Reading passage.

What we're discussing is people using search engines to identify mechanics. This is not a thing that has been built.
This is an idea, not a real thing.
You haven't shown any actual examples of this having been built.
We can see that Wikipedia page, sure, but there are lots of Wikipedia pages for things that were never built. Those are not real things. It has to have existed to be real.
It's kind of wild having to explain what the word "real" means.
If these devices are real, can you show me one that actually exists or existed, instead of Wikipedia pages talking about what they would be?
The page referenced does not mention any real ones.
It seems like you're making claims that they are real, to respond to someone asking for examples, and didn't give any examples
I have to admit, it's pretty exhausting how solar fans always end up relying on devices that have never been built to explain why they're the right choice
Until 10 years ago, the cheapest primary fuel was all fossil fuel based, so making synthetic fuels from fossil fuels is simply a loss in efficiency.
Only in the last decade, for the first time, renewables are a cheaper form of primary energy, creating motivation for a fuel producing energy plant R&D.
BTW: instead of raging at people with your own definition of "real" and "not real" it may help to talk in terms of Technology Readiness Level as used by eg NASA. I can see why you say electricity to synthetic fuel "isn't real" but its not "not real" in the same way perpetual motion is not real.
There sure are. Zero of them, however, produce gasoline or kerosene from air.
Many, many substances cannot be produced in chemical plants currently.
.
> Until 10 years ago, the cheapest primary fuel was all fossil fuel based
It still is, by leagues. The only reason that isn't showing up in the market is a blend of tax and subsidy (which I agree with.)
Notice what they use on the ocean, where there aren't laws.
.
> making synthetic fuels from fossil fuels is simply a loss in efficiency.
This would be true if anyone had ever actually made it work at scale.
We're much earlier in that process than you seem to believe. The processes that people are talking about are things you can demonstrate in a beaker. These are not things that have even been industrialized at small scale, let alone at large scale.
There's decades of work involved in figuring something like that out. You don't just go "here's the money, build one."
It might be a good idea to watch some of those old Nova specials about Percy Lavon Julian, one of the greatest American chemists in history. Not only are the social angles interesting - he was a black man in the 1950s, but also a source of great wealth to an American dynasty, so you had various factions of old white people fighting over whether or not to be racist - but also his story is crucially informative here.

Stored data.
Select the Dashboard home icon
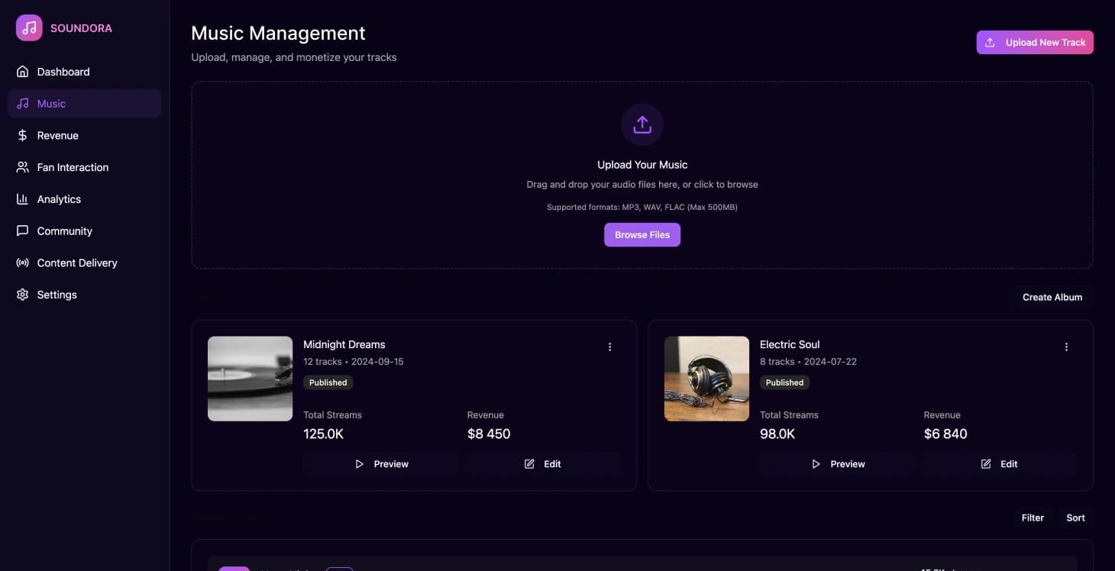This screenshot has height=571, width=1115. [x=22, y=71]
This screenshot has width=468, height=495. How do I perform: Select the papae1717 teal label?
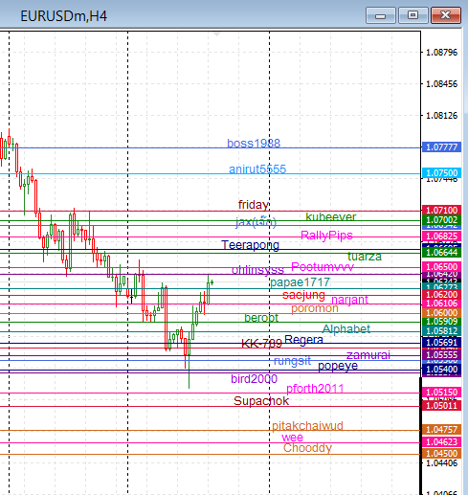300,282
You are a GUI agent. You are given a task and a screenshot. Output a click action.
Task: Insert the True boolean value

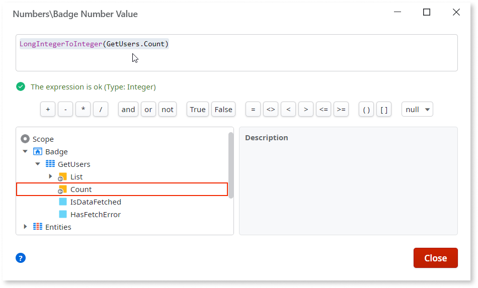point(198,110)
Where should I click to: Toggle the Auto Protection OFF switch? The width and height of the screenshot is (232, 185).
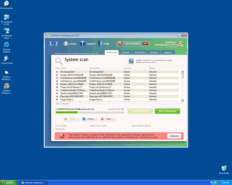[x=145, y=44]
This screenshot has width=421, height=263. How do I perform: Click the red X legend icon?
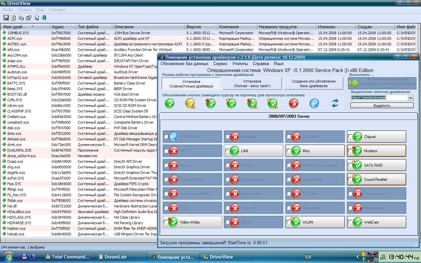pos(294,104)
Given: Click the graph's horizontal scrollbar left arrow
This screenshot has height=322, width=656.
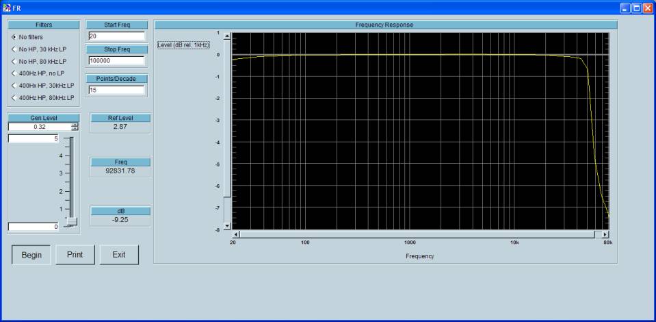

Aim. From the thread about synthetic fuels, output word for word the passage that begins with the words "Many, many substances" and ends with "work at scale.".

Completed task.
Many, many substances cannot be produced in chemical plants currently.
.
> Until 10 years ago, the cheapest primary fuel was all fossil fuel based
It still is, by leagues. The only reason that isn't showing up in the market is a blend of tax and subsidy (which I agree with.)
Notice what they use on the ocean, where there aren't laws.
.
> making synthetic fuels from fossil fuels is simply a loss in efficiency.
This would be true if anyone had ever actually made it work at scale.